Hosting Corner / Understanding Rewrite Rules: Part I
Jeff Dunn is President of Pulse Web Ventures Inc, parent company of XXXstorage.com. This article is a snippet of his seemingly endless knowledge about Web sites, hosting, and Unix, that he passes to his clients on a daily basis.A Rewrite rule has the power to automatically funnel traffic from one Web page to another – all without the surfer’s knowledge. In this first article from a three part series on Rewrite rules, Jeff from xxxStorage.com explains how you can reduce hot-linking and bandwidth theft by adding a few simple lines to the appropriate text files on your Web server.
A successful adult Webmaster is always aware of the bandwidth his or her site uses and tries to reduce it any way possible to cut down on the amount of money paid to the host. One cause for using more bandwidth than necessary is hot-linking and other forms of bandwidth stealing, often perpetrated by other Webmasters, either evil or ignorant. Using “Rewrite” rules is the most common tip given to adult Webmasters for reducing hot-linking.

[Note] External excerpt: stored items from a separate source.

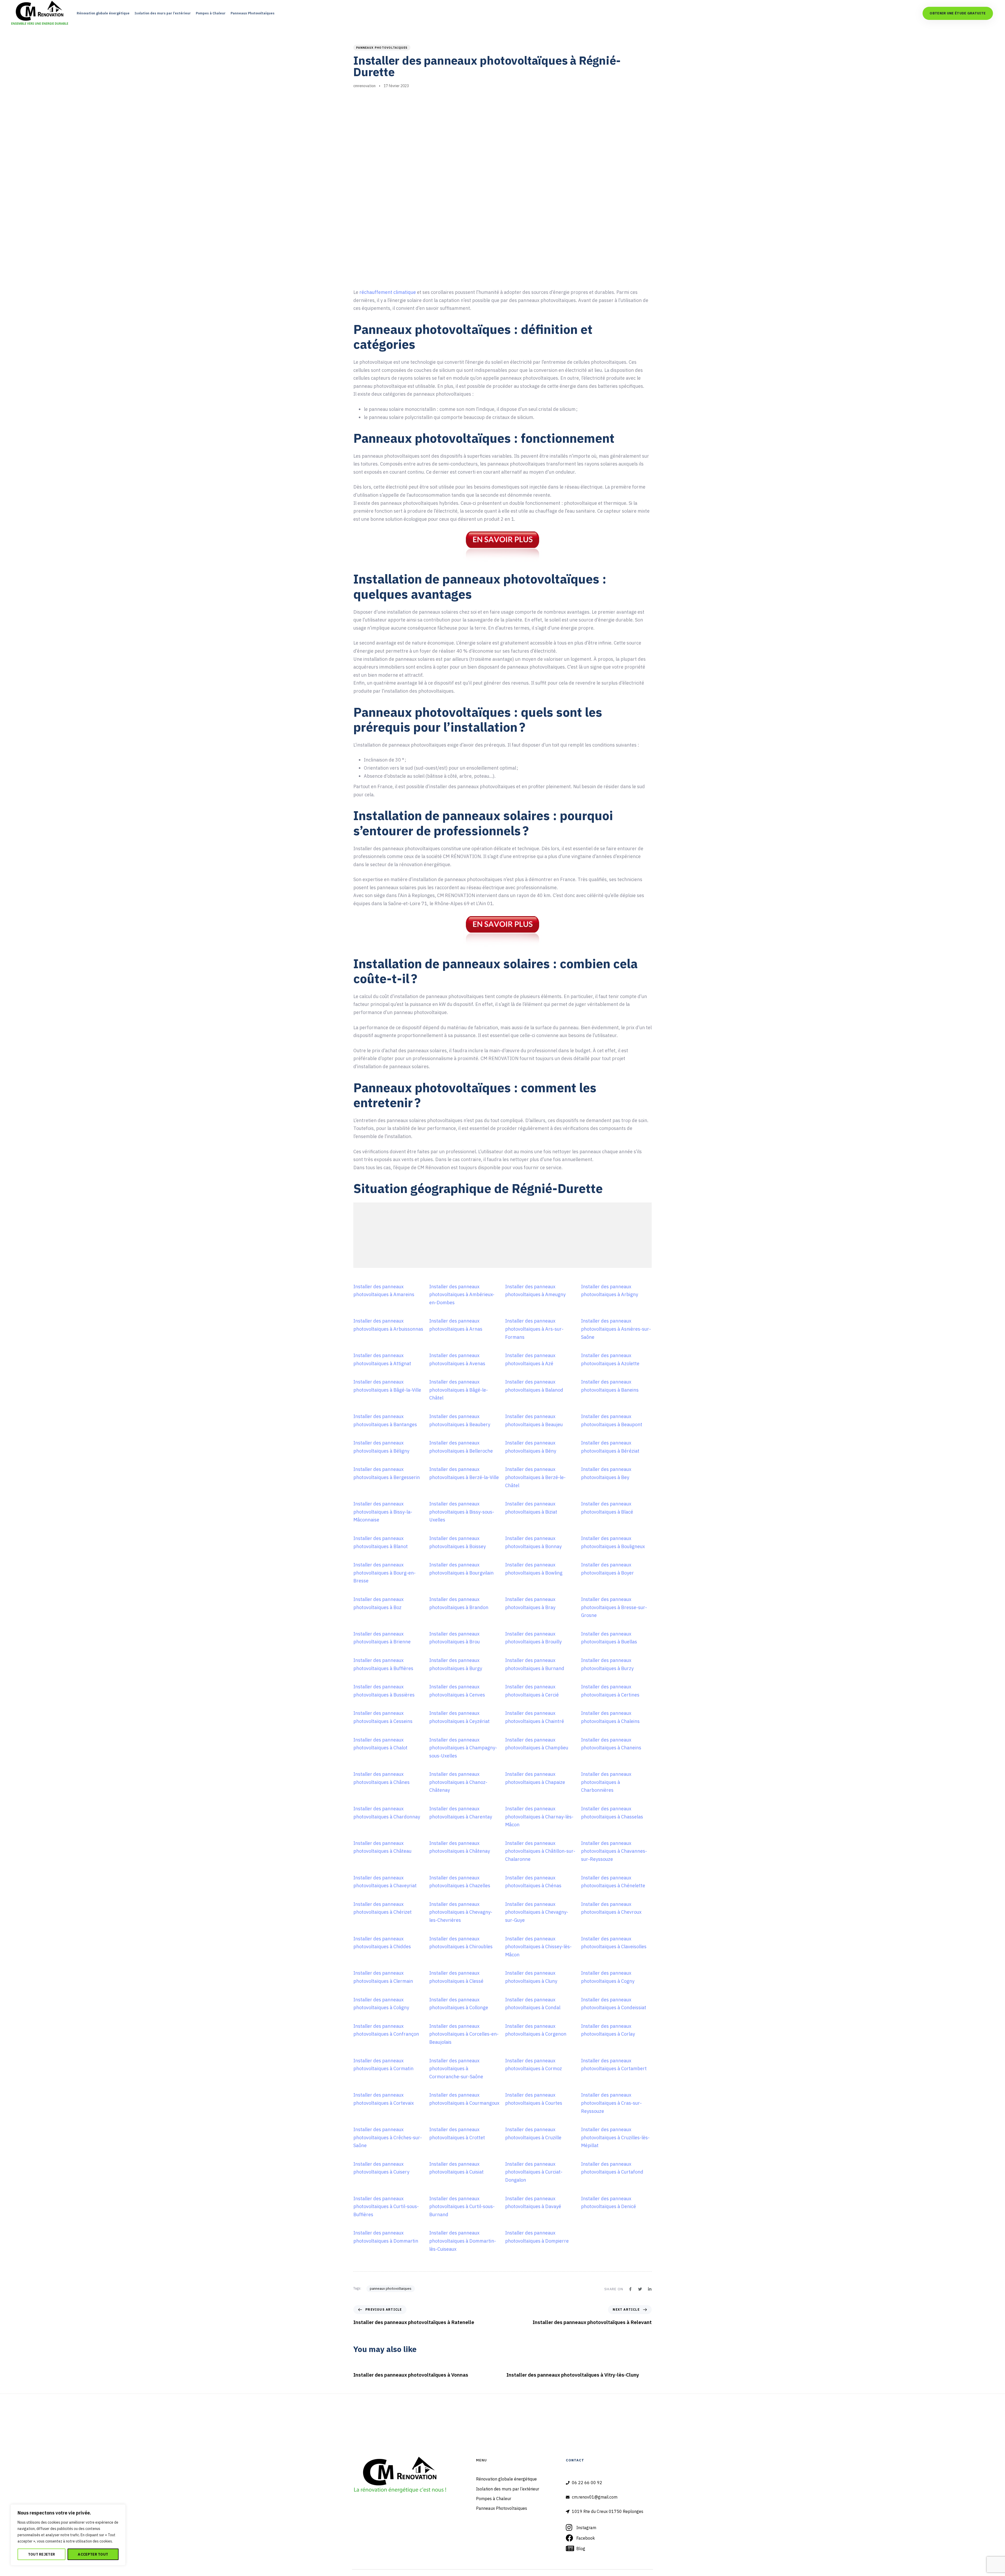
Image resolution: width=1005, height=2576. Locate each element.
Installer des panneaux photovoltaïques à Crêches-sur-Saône (387, 2137)
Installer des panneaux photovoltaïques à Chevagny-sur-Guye (536, 1912)
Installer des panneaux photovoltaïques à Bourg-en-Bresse (384, 1573)
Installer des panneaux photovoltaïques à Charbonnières (606, 1782)
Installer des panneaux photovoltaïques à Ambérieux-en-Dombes (461, 1295)
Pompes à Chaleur (211, 13)
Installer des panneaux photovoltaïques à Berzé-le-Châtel (535, 1477)
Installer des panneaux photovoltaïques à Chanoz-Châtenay (458, 1782)
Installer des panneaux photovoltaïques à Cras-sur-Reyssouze (611, 2103)
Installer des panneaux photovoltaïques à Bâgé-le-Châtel (458, 1390)
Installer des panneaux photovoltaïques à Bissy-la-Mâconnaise (382, 1512)
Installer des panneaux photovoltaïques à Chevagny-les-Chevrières (460, 1912)
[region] (68, 2535)
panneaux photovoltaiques (381, 47)
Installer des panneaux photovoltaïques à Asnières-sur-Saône (616, 1329)
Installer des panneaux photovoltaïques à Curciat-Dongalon (533, 2172)
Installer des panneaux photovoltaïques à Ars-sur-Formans (534, 1329)
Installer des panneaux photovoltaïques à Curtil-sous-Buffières (386, 2206)
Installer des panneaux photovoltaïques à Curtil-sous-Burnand (462, 2206)
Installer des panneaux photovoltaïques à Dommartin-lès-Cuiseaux (462, 2241)
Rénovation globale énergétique (103, 13)
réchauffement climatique (387, 292)
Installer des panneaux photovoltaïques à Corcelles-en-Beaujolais (464, 2034)
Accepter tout (93, 2554)
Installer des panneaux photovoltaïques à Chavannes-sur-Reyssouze (614, 1851)
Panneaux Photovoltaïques (253, 13)
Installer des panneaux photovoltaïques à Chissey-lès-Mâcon (538, 1947)
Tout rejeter (41, 2554)
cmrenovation (364, 85)
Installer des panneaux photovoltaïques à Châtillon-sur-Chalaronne (540, 1851)
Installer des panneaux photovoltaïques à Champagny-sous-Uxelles (463, 1748)
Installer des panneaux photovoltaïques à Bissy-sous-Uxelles (461, 1512)
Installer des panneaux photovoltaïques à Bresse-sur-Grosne (614, 1607)
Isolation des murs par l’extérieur (163, 13)
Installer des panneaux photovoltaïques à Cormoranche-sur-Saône (456, 2069)
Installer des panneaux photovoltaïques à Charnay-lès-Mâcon (539, 1817)
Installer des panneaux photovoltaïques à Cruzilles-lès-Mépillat (615, 2137)
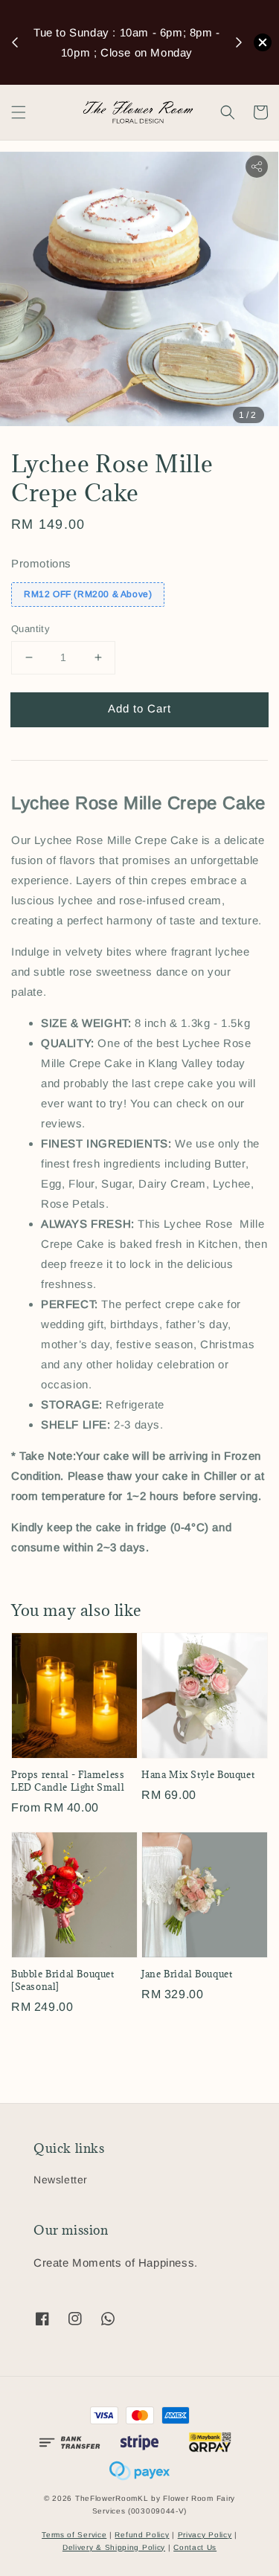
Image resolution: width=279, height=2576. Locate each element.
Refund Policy (142, 2535)
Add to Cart (139, 708)
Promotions (41, 563)
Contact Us (195, 2547)
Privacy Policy (205, 2535)
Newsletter (60, 2180)
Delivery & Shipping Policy (113, 2547)
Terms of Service (74, 2535)
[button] (18, 112)
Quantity (30, 628)
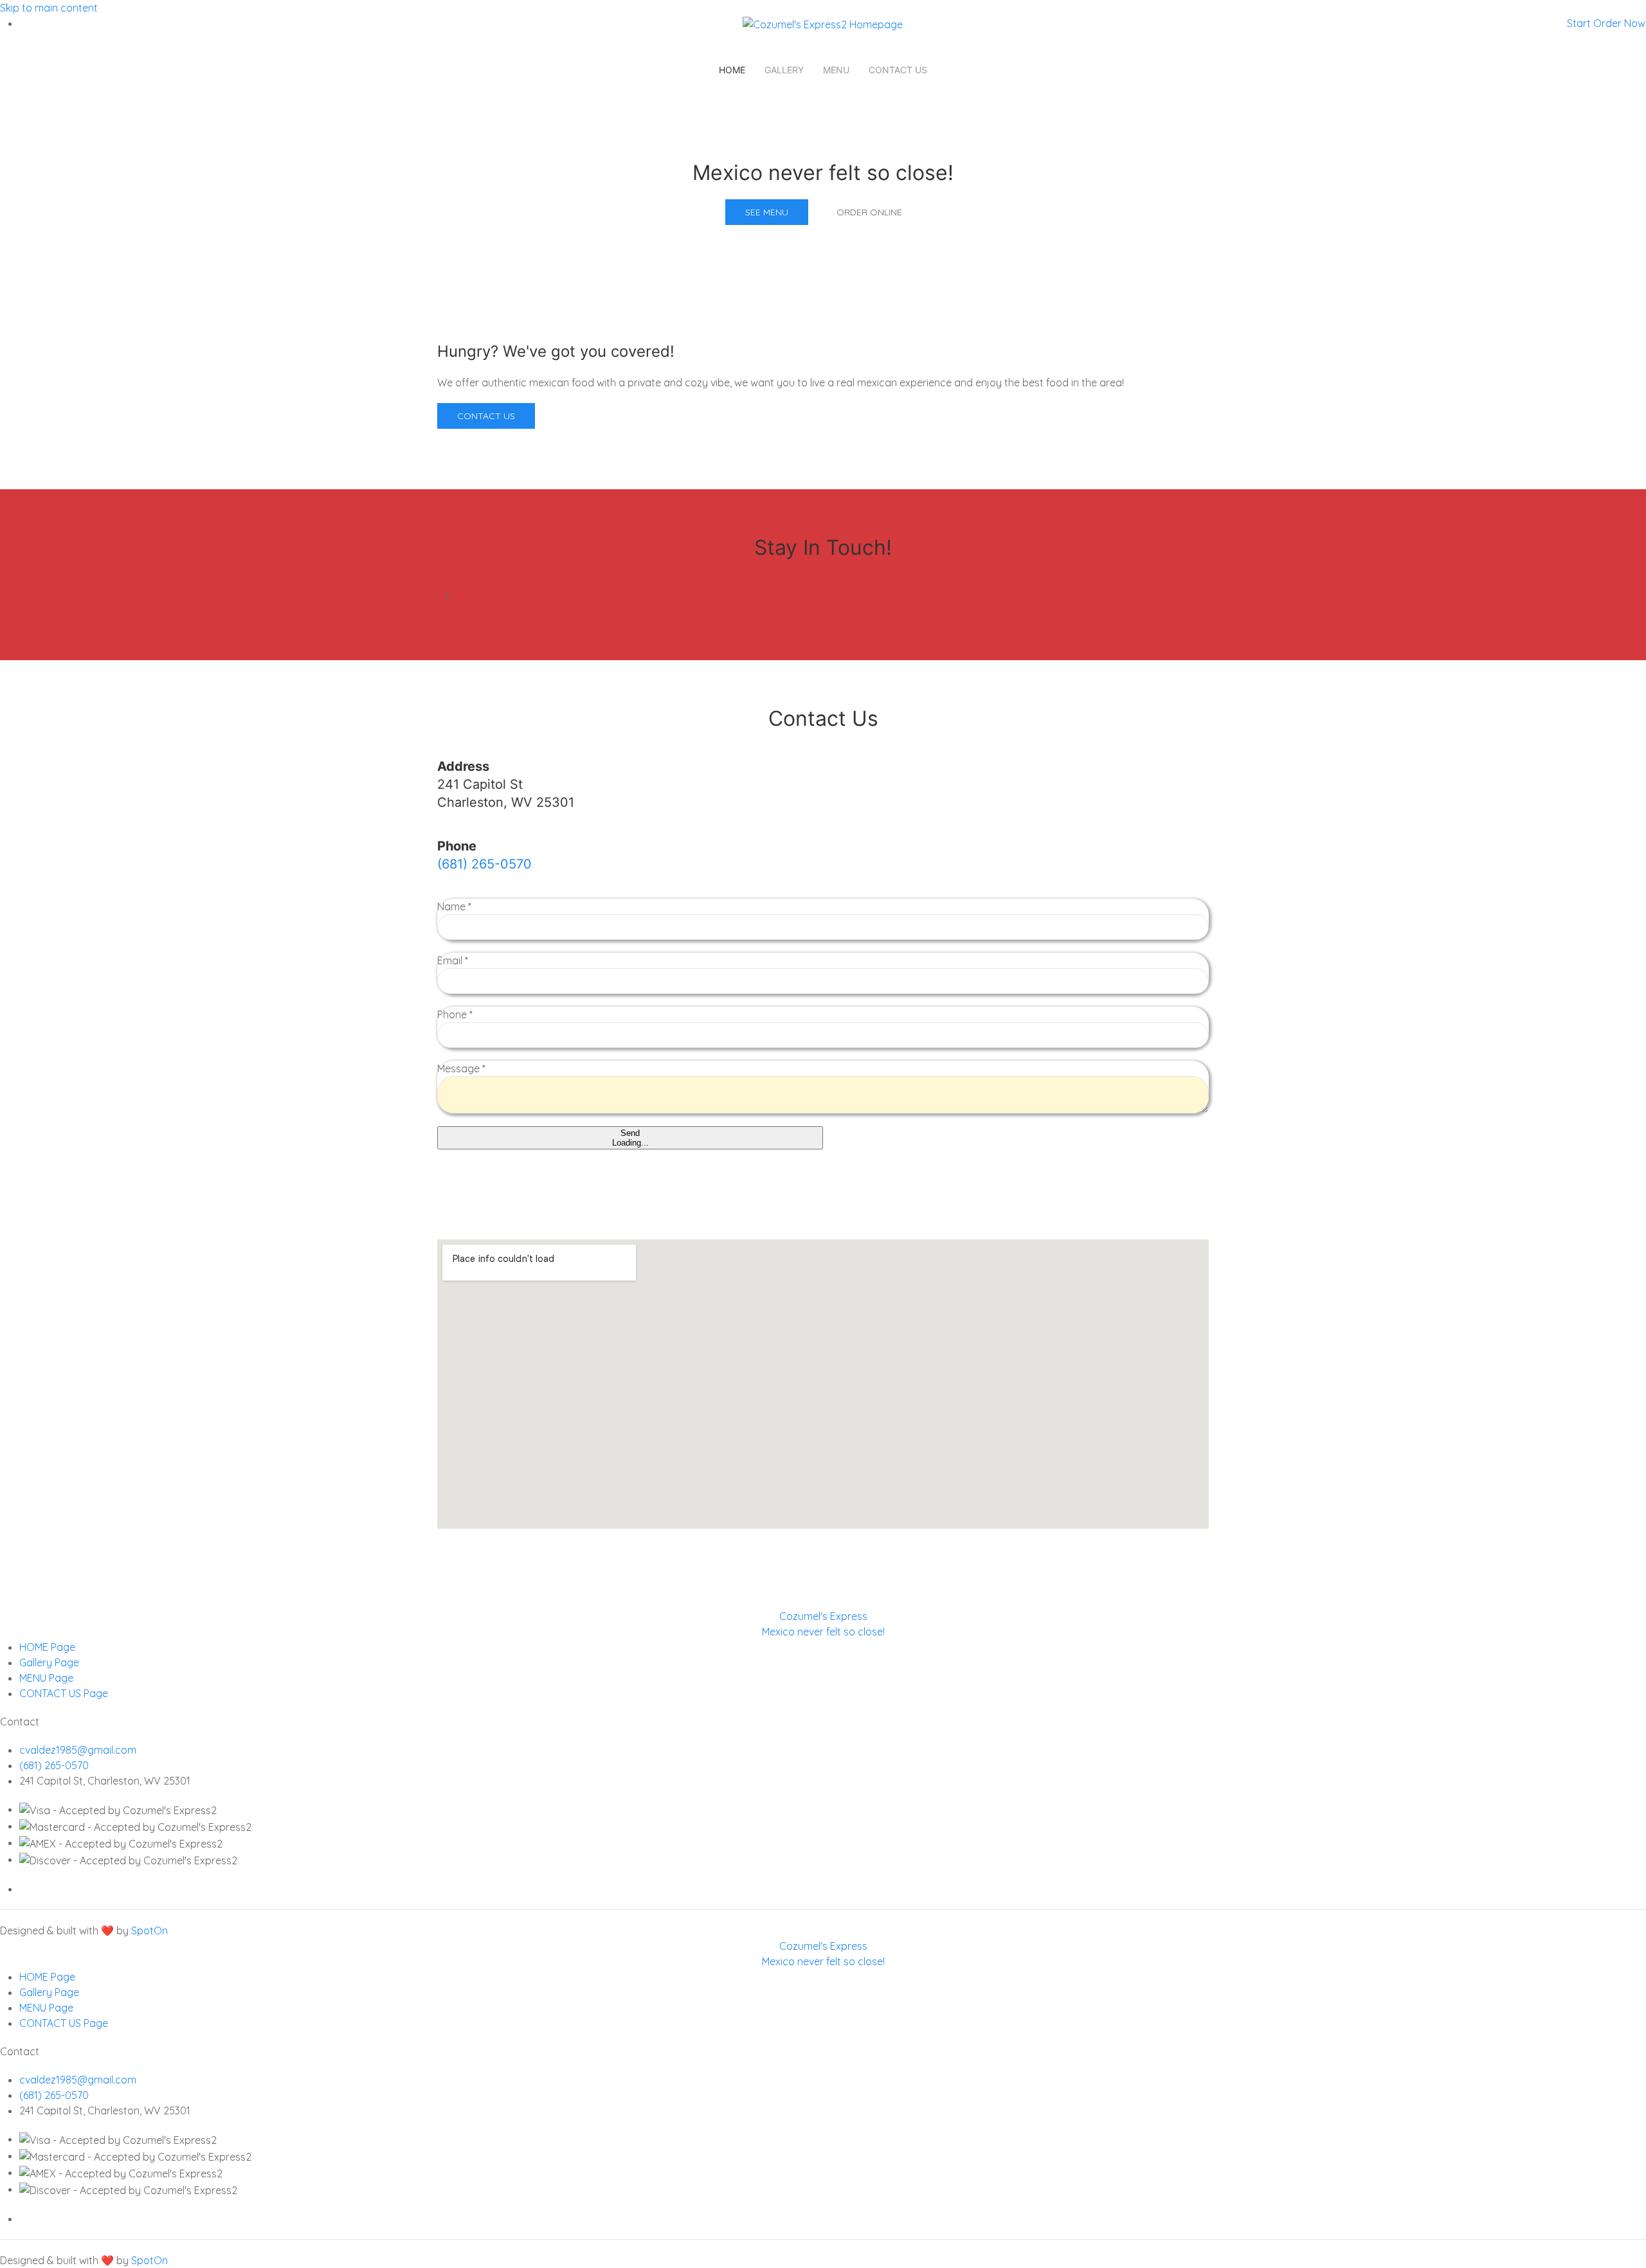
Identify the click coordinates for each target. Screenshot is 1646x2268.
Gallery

Note: Many novice Web users will just say “use .htaccess.” Although, you may use an .htaccess file to contain your rewrite rule, it is not the .htaccess file itself that helps block hot-linking… so that terminology is in error. It is the contents of the .htaccess file (which can be many different things), which in this case is the Rewrite rules, that perform the operation. In this tutorial I will not be referring to .htaccess files in general, as their usage is out of the scope of this article. But, to be short: All the examples in this tutorial can be placed into a file titled ‘.htaccess’ and uploaded to the directory where you want the Rewrite rules to be performed.
Let’s get right into it. These rewrite statements will block access to your files from any domain but your own. This is useful in situations where you want a certain directory to only be accessed directly by your own site. Note: I’m using this example because the syntax seems to be floating around the adult Webmaster community. It is overly precise and can be simplified, which I will do later.
RewriteEngine on
RewriteCond %{HTTP_REFERER} !^http://www.yourdomain.com.*$ [NC]
RewriteCond %{HTTP_REFERER} !^http://yourdomain.com.*$ [NC]
RewriteRule /* http://www.yourdomain.com/console.html [R,L]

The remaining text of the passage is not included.